Validating data against the nmdc-schema
The nmdc-schema's preferred on-disk data serializations are YAML, closely followed by JSON. Preferred databases are MongDB and any RDF triplestore.
The nmdc-schema Makefiles use the linkml-validate and linkml-run-examples CLIs for build-time validation of data
file,
both of which build upon JSON Schema validation. linkml-validate can even validate against TSV,
as long as the schema classes that are instantiated can reasonably be expressed in a table.
Programmers can learn more about the internals of these tools at https://linkml.io/linkml/data/validating-data.html
We can conceive of validating a data file at two levels
- The file should be syntactically correct
- The file should conform to the NMDC schema
Syntactically correct YAML or JSON
All tools, libraries, or scripts generating NMDC data SHOULD instantiate Python data classes from the nmdc-schema PyPI package. It is strongly discouraged to generate Python dicts or JSON by any method other than object instantiation, even using high-quality, standard JSON libraries. That practice may generate valid data files when first tested but is likely to degrade over time. That degradation can be difficult to debug.
Mike Farrah's yq
is a system dependency for the nmdc-schema. It can be used to validate legacy YAML and JSON data.
If malformed YAML or JSON is presented to linkml-validate, the error messages may not be as helpful as the messages
from yq or some other syntactical validator.
What to do if the data do not validate
Start by reflecting on whether your data may be ahead of what the schema can currently account for.

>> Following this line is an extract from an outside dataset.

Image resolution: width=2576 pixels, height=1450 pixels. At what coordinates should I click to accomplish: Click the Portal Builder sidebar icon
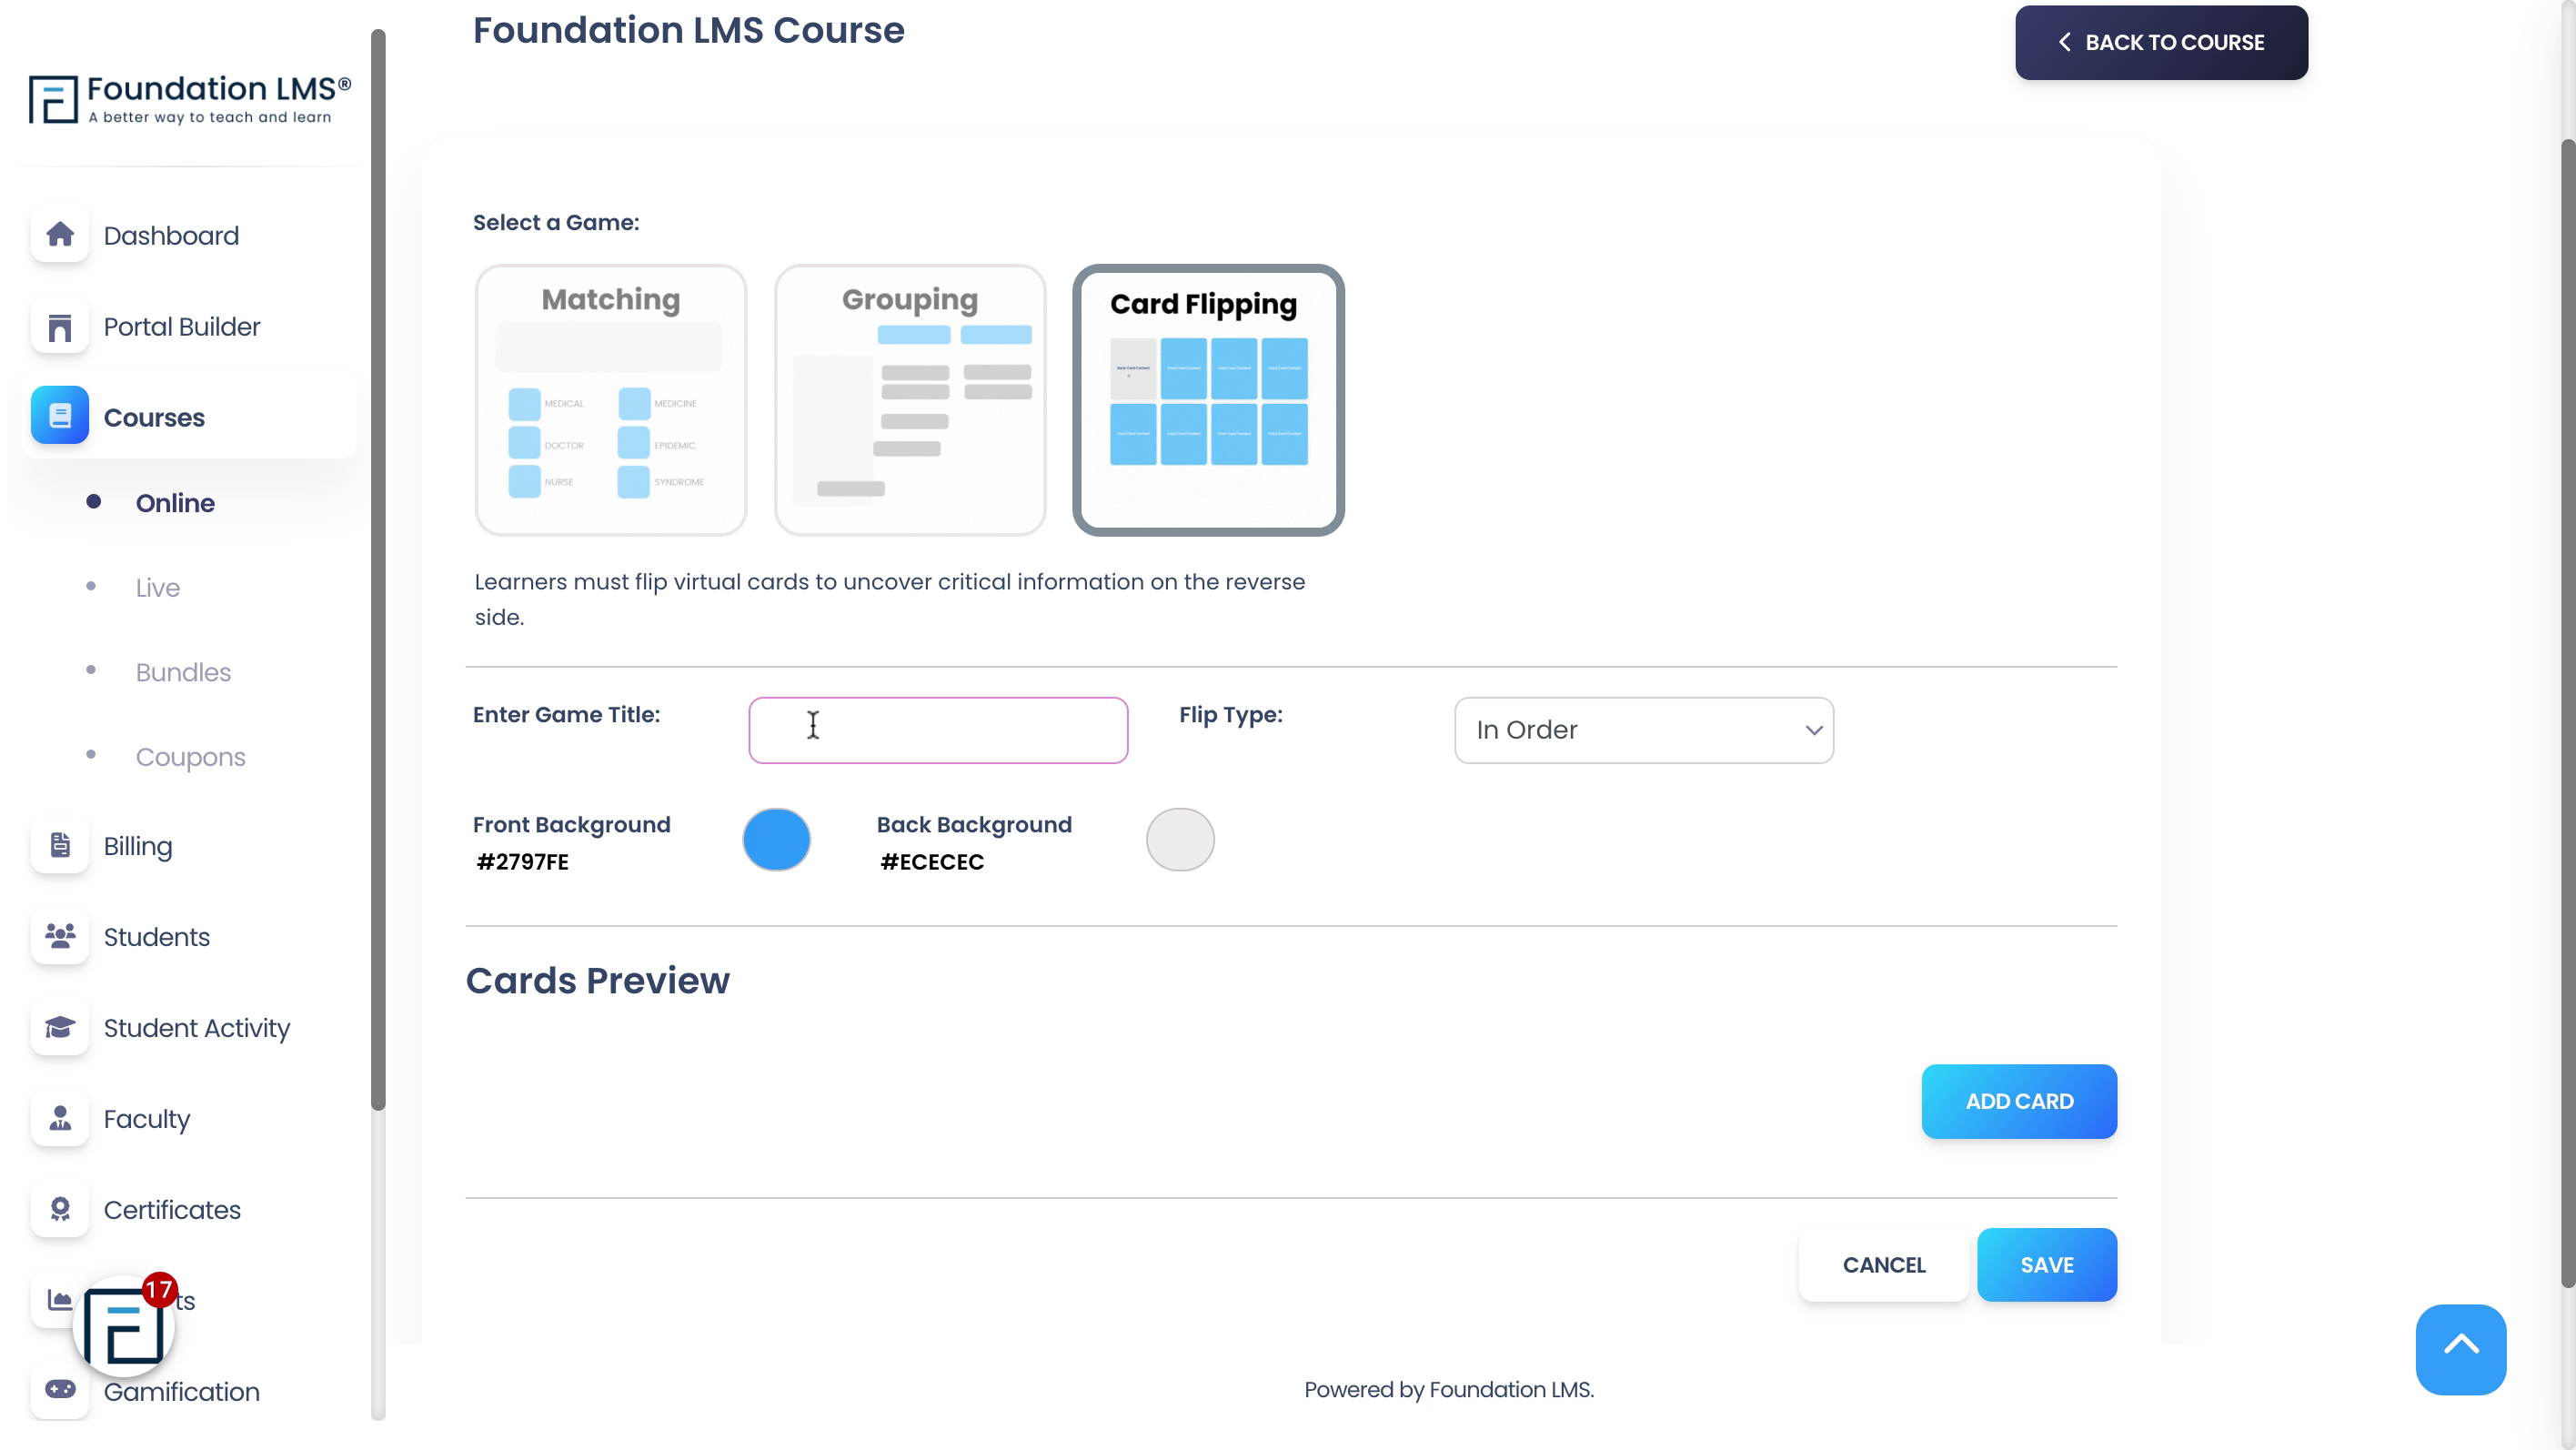click(60, 327)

- The data are reasonable, but the schema needs to be extended or modified to account for it
- The schema really does provide support for your data, but you are just not adhering to it
For 1, you can make PR on the schema yaml. If you aren't comfortable editing LinkML YAML, then you can get help from one of the schema developers. We recommend filing a new ticket explaining the issue. Please include your error messages.

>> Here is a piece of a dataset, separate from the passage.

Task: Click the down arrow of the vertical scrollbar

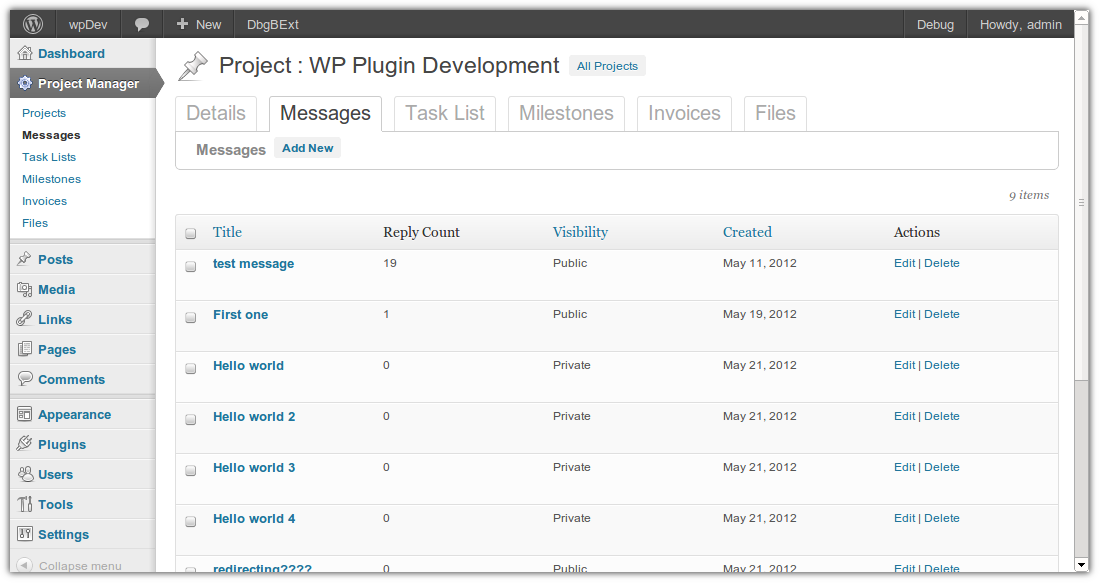Action: (x=1081, y=564)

For 2, we suggest taking a minimal example approach. linkml-validate is very good at identifying schema violations
in small, syntactically valid data files. Debugging can be aided in pulling out single data instances
and first verifying that they are syntactically valid YAML or JSON. If you don't want to use yq, then you could paste
one instance into a website like https://jsonlint.com/.
A common issue in multi-instance files is using incorrect syntax for grouping the instances into a YAML or JSON array.

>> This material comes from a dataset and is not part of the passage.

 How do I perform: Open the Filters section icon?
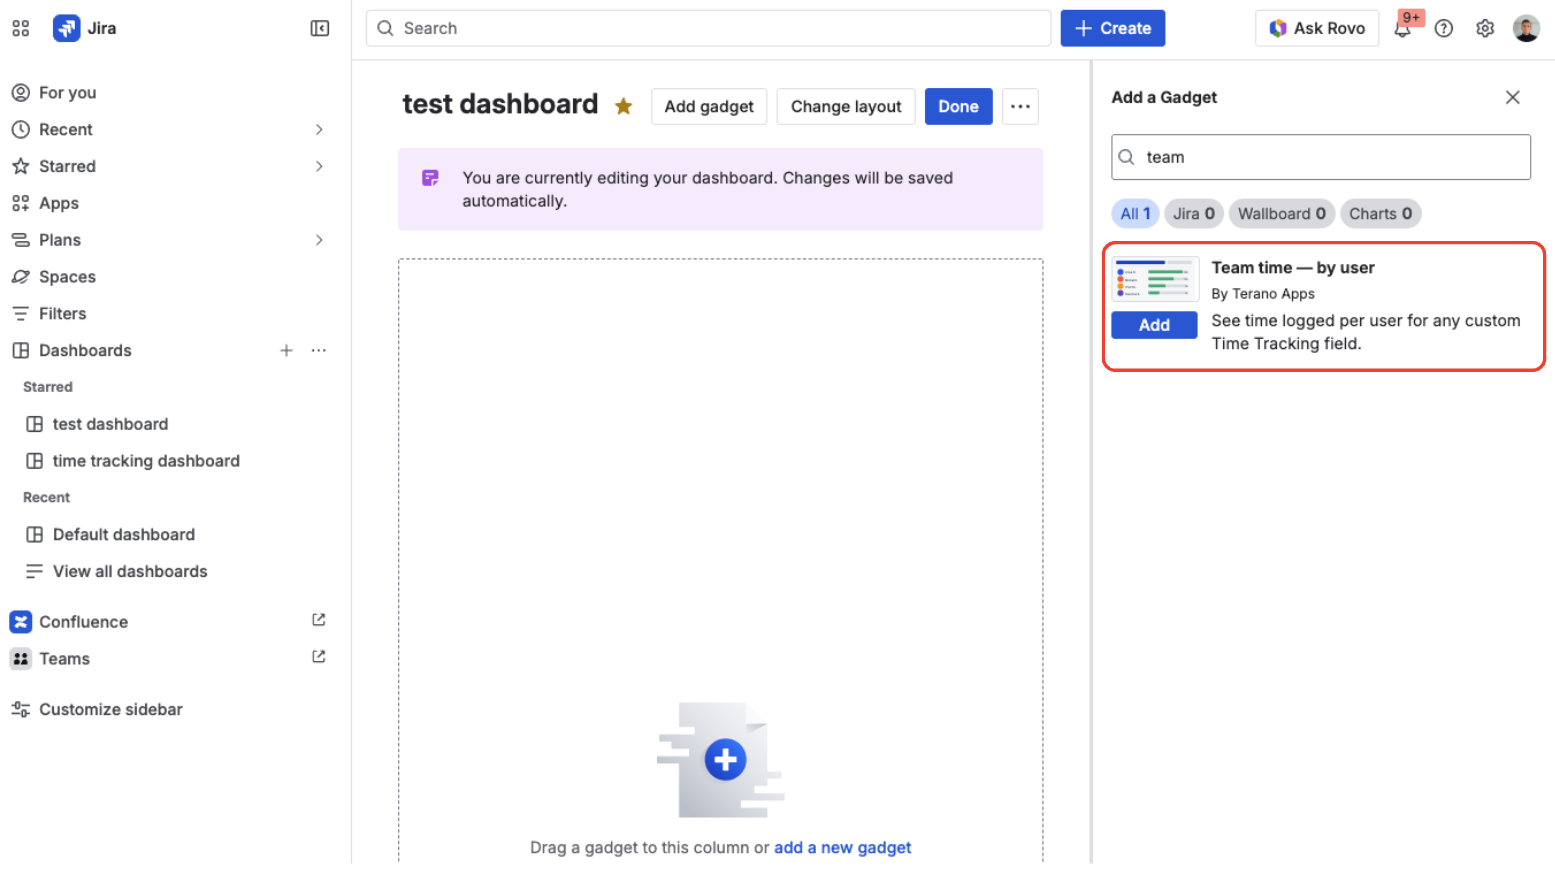tap(21, 313)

Using a small subsample of your data and an online linter as above can aide in debugging this.
Expectations of NMDC data producers
It is expected that data producers or transformers take the upfront initiative to validate their data.
Currently, not all providers of information to NMDC provide JSON - for example, GOLD is provided as database dumps, and an ETL process transforms this into JSON. In the future, we would like to move towards a situation where all information is provided as JSON.